ANYTIME Anywhere Learning is a plant of hardy educational pedigree. AAL was first introduced in Australia in 1992. Four years later, it was successfully piloted and cultivated in 52 North American schools, 42 of them public (state) and 10 private. By 1997, 225 schools were involved and more than 20,000 pupils and teachers were using laptops as learning tools. Now Microsoft and three laptop hardware partners - Acer, Hewlett Packard and Fujitsu - have initiated the scheme in Britain. Having flourished in inner-city Harlem and rural Ohio, how will it take root in Britain’s educational system?

Anytime, Anywhere Learning equips teachers and children with laptop computers which they can use in and out of the classroom and school - anytime, anywhere. The machines are loaded with Microsoft Office and children use the programs - Word, PowerPoint and Excel - to complement and augment traditional learning skills.

In the US, the programme has been funded through a variety of sources: the allocation of school budgets; parental contribution; sponsorships; direct government grants; and those entrepreneurial skills which now seem to be a prerequisite of being a head-teacher.

Of the 100 UK schools whose representatives attended the initial AAL conference in March, 28 have committed themselves to the scheme - seven primaries, one middle school, five secondaries, five grant-maintained secondaries, eight technology colleges and two independent secondaries.

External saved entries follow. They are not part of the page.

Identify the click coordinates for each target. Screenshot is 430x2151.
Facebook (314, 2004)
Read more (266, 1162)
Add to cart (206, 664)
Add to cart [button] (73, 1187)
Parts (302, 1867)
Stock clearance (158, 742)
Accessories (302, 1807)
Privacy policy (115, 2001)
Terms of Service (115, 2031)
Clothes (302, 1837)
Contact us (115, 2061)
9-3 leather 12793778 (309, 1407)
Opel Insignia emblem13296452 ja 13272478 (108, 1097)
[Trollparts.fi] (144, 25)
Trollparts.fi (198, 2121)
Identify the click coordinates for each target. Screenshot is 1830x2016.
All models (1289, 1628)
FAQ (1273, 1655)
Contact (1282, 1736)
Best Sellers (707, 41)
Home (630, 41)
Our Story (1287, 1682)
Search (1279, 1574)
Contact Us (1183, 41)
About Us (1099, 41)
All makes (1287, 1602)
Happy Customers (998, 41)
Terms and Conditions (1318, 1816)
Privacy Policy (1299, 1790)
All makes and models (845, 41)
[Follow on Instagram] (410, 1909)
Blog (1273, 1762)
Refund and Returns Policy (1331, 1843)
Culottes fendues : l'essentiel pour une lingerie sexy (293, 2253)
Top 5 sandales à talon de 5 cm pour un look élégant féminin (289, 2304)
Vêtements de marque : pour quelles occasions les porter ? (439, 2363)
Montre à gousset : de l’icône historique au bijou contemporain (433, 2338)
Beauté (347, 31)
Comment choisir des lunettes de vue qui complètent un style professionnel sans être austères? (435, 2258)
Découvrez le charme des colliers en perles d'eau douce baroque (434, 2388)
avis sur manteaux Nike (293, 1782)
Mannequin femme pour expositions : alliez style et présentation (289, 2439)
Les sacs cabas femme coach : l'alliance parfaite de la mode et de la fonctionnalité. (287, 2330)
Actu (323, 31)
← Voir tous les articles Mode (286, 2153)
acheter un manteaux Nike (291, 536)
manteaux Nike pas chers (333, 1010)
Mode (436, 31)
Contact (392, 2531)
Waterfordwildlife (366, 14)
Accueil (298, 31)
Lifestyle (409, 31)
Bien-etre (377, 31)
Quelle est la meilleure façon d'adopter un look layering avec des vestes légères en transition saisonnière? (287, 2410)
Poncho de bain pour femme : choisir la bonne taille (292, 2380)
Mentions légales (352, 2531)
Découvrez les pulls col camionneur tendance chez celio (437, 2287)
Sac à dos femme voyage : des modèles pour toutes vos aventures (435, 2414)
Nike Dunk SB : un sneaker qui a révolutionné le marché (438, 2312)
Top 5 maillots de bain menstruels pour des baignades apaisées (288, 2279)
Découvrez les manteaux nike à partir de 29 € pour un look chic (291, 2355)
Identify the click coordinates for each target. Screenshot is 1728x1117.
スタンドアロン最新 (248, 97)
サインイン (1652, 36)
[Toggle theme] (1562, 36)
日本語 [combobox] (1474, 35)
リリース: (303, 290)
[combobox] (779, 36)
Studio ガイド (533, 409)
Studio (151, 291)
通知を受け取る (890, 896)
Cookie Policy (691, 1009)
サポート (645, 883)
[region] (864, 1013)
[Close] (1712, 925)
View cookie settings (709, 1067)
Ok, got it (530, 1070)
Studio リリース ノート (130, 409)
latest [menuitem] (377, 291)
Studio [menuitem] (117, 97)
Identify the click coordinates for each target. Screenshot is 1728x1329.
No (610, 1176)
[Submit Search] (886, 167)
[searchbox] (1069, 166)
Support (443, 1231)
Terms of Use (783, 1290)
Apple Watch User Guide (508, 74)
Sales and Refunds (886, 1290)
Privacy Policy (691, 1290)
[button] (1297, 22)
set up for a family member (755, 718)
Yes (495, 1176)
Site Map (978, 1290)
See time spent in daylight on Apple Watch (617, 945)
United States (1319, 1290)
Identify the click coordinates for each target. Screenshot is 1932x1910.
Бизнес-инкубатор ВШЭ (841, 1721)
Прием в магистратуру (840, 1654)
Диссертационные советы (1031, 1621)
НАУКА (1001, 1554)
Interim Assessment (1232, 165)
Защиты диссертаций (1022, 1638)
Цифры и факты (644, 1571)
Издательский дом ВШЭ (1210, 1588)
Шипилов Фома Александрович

It is early days, but initial reaction has been positive. Concerns over the laptops’ suitability and durability have proved unfounded. Modern portables seem well capable of withstanding the rigours of school life, particularly when cocooned in a sturdy travel bag. Students soon get into the routine of recharging battery cells each evening and, even if they forget, many classrooms have an adequate supply of powerpoints.

Peter Stuart, Fujitsu business development manager, has found that parents are willing to contribute more for high-contrast screens which can be viewed from wider angles. Fully integrated models are also more popular than the modular, “slice and dice” laptops requiring users to plug in floppy disk or CD drives.

So what educational benefits are there? Michael Wood, head of Cornwallis technology college in Maidstone, Kent, says one of the prime issues is empowerment and confidence. Pupils who might not want to use larger desktop machines in busy computer suites can work on laptops at their own pace and in their own time.

Anyone who has ever been in a mixed secondary school’s computer suite during free time will sympathise with a female Cornwallis pupil: “I’m not very confident about going to these bigger computers. The boys get there first. ”

Children become more adventurous in their language and word selection if they are supported by software that can discreetly offer spelling and grammar options. Word’s Intellisense facility is, for many children, a safety net that gives them the confidence to experiment. This enables the teacher to provide special help and attention.

So far, so good. The only quibble from students has been the laptops’ weight, says Michael Woods. The key question is: “Is this a worthy educational tool, and at this price?” But, he says, with the certainty of a man who has committed a healthy portion of the school budget on 90 laptops, “it has to be very worthy”.

For Ann Renouf, head of Les Landes School in Jersey, March’s AAL conference was confirmation of an optimism borne of 10 years’ involvement with ICT. “Every single thing that was said at that conference we had experienced in our school.” Les Landes is a small community school with 175 pupils aged between five and 11, many of whose parents work in agriculture.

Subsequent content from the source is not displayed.